56-Game Hitting Streaks Revisited
This article was written by Michael Freiman
This article was published in 2002 Baseball Research Journal
In an article in the 1994 Baseball Research Journal, Charles Blahous explained a system to determine the probability of various players in various seasons putting together a 56-game hitting streak.
I will describe some improvements to Mr. Blahous’s method, which I believe result in probabilities that are more accurate and, in almost all cases, lower than the probabilities he found. Also, I will answer what is probably the most interesting question: What is the probability that there would be some player, at some point in the history of major league baseball, who would have a 56-game hitting streak?
Mr. Blahous began by determining the probability of a given player — for example, Lave Cross — getting a hit in a given game. His method was reasonable, but I modified it so that, I hope, it will more accurately reflect the player’s chances.
During each game, Cross had a limited number of plate appearances in which to attempt to get a hit. For each plate appearance, the likelihood that Cross got a hit is just the ratio of his hits to his plate appearances for the season. The probability of Cross’s not getting a hit in a given game is one minus his probability of getting a hit in a given opportunity, to the power of his number of opportunities per game; the probability of getting a hit in the game is one minus the probability of not getting a hit.
Now we have to determine the number of plate appearances that Cross received in a given game. In 1901 for example, Cross had 450 plate appearances in 100 games played, which works out to 4.50 plate appearances per game. This presents something of a problem, as clearly Cross did not have any games during the 1901 season (or any season) in which he had exactly 4.50 plate appearances.
We solve this problem by assuming that Cross had at least four plate appearances in each game, adding a fifth one in however many games are necessary to make the average 4.50. In this case, we assume Cross had four plate appearances in 50 games, and five in the other 50.
So to figure out the probability of Cross’s having a hit in any one game in 1901, we consider each game to have a 50 percent chance of being a four-plate appearance game and a 50 percent chance of being a five-plate appearance game. Then the probability of Cross’s getting a hit in a game in 1901 is just the average of his probability of getting a hit in a four-plate appearance game and his probability of getting a hit in a five-plate appearance game. (In most cases, this does not work out as nicely as in the case of Cross. If a player had 4.77 plate appearances per game, we would have to take a weighted average of his probability of a hit in four-plate appearance games and in five-plate appearance games, with the five-plate appearance games having 77% of the weight.)

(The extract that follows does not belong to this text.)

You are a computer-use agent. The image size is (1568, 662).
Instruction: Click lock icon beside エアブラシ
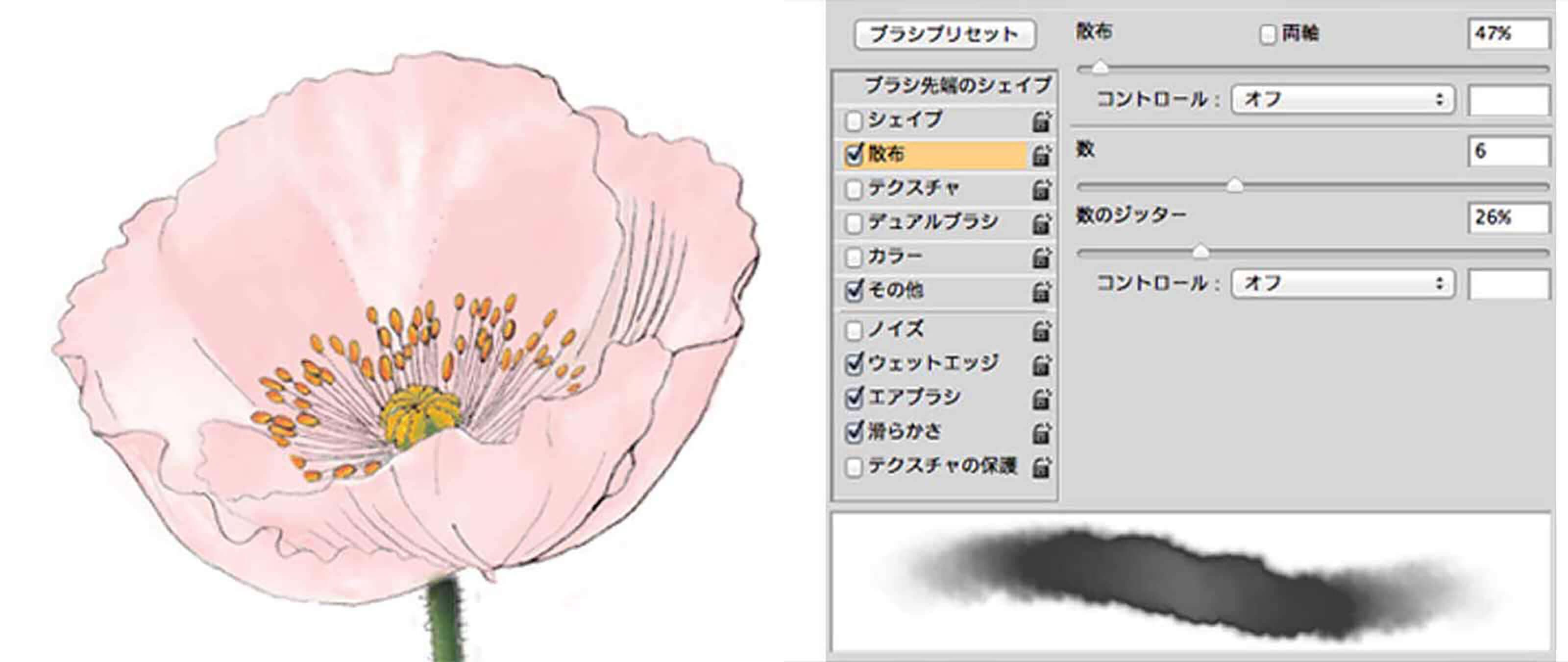[1041, 399]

Having figured out a player’s probability of getting a hit in a given game, Mr. Blahous then determines the probability of the player’s having a 56-game hitting streak in a given 56-game span, which is just the prob-ability of a hit in a given game, taken to the 56th power. He then finds the probability of the player’s not having a 56-game hitting streak in each of the overlapping 56-game spans making up his season (a player who plays 155 games in a season may be considered to have 100 56-game spans: games 1 through 56, 2 through 57, etc., up to 100 through 155).
Mr. Blahous multiplies these probabilities together to find the probability of the player’s not having a 56-game streak during the entire season, and subtracts this probability from 1 to find the likelihood that the player would have a 56-game hitting streak at some point during the season.

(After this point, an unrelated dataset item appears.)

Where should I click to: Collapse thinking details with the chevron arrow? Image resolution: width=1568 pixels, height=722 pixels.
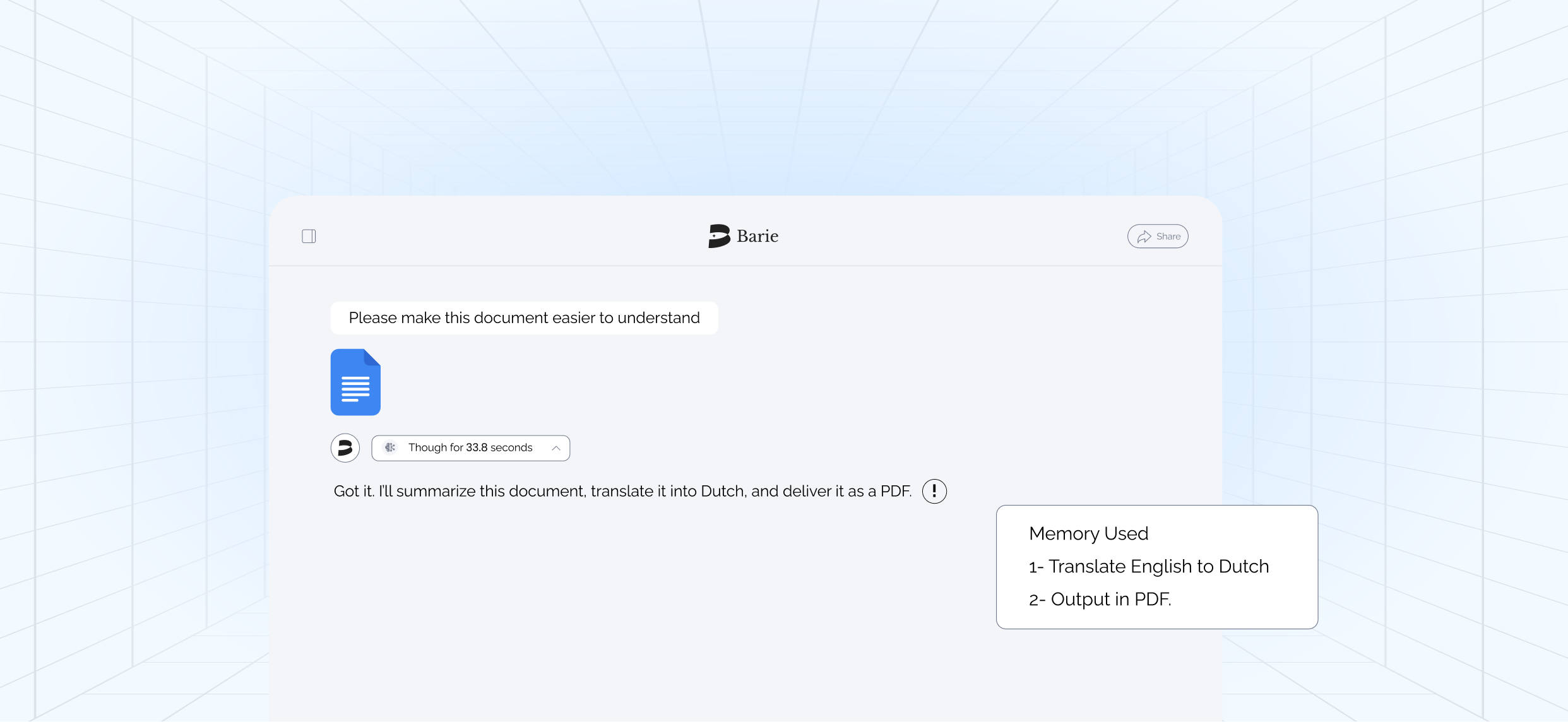tap(556, 448)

In this last multiplication lies a subtle but major flaw in Mr. Blahous’s method. It is true that we can sometimes find the probability of multiple events all occurring (in this case a player failing to have a 56-game hitting streak in various 56-game spans) by multiplying together their probabilities, but this method works only when the events whose probabilities are being multiplied are unrelated to each other, or, in mathematical terms, when the events are independent.

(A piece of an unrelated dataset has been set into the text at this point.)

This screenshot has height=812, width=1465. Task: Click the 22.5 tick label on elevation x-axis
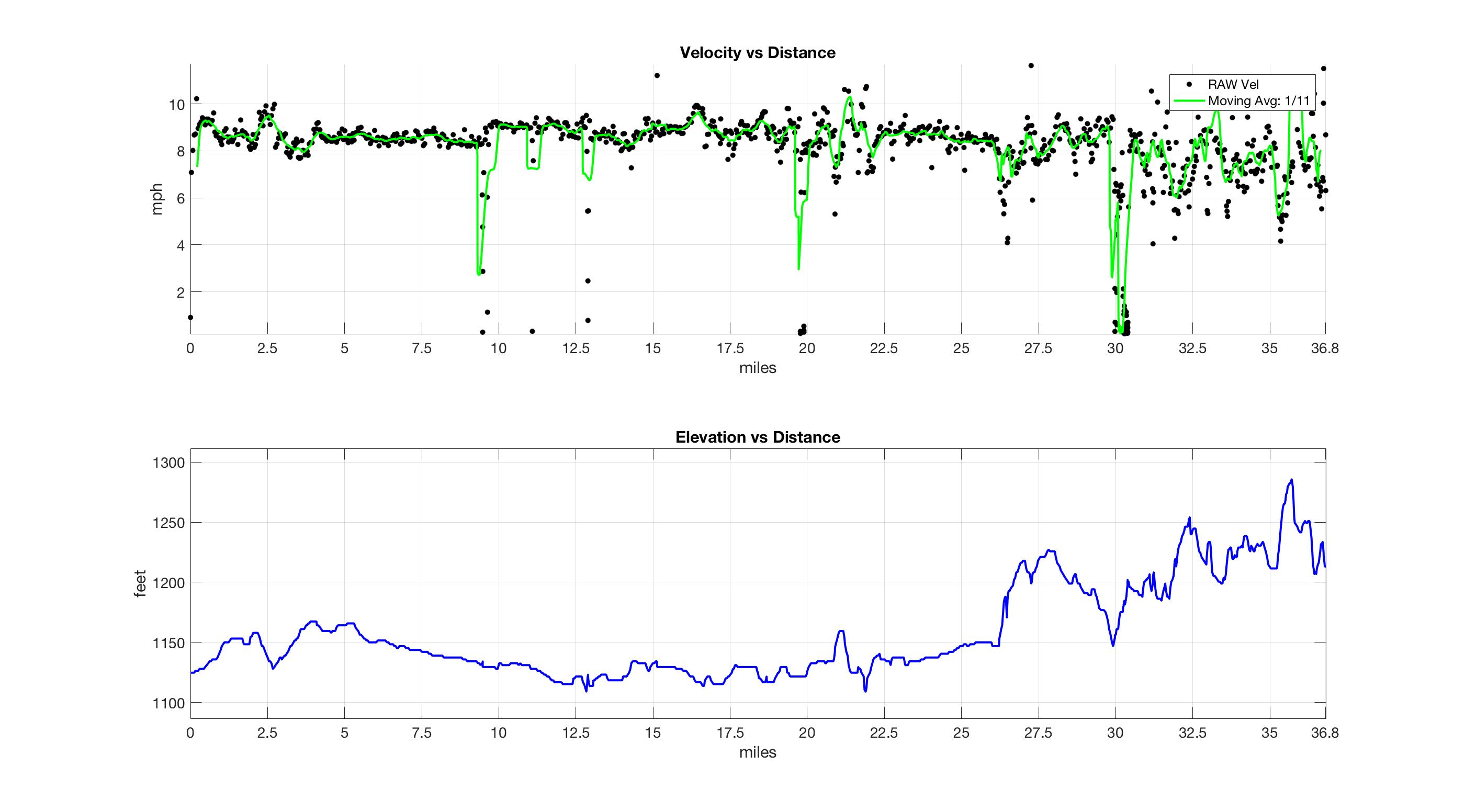coord(884,733)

It should be clear that since many of the 56- game spans Blahous examines overlap (for example, games 1 through 56 overlap with games 2 through 57), the probabilities of the player’s not having a 56-game hitting streak in these spans are not independent.
To take a more concrete example, suppose there is a player who plays a three-game season and has a 50% chance of getting a hit in any given game. There are eight equally likely possibilities of which games this player can get a hit in (for example, he could get a hit in all three games, no games, just the first game, just the second and third games, etc.). Of these, only three possibilities (hits in the first two games only, the last two games only, or all three games) result in his having a two-game hitting streak.
Clearly then, the probability of the player having a two-game hitting streak is 3/8, or 37½%. Yet using Mr. Blahous’s method, the probability is found to be 7/16, or 43¾%. The difference between 3/8 and 7/16 may not seem like much, but over the course of a full season, the correct probabilities and those arrived at by Mr. Blahous can differ by a factor of 8 or more.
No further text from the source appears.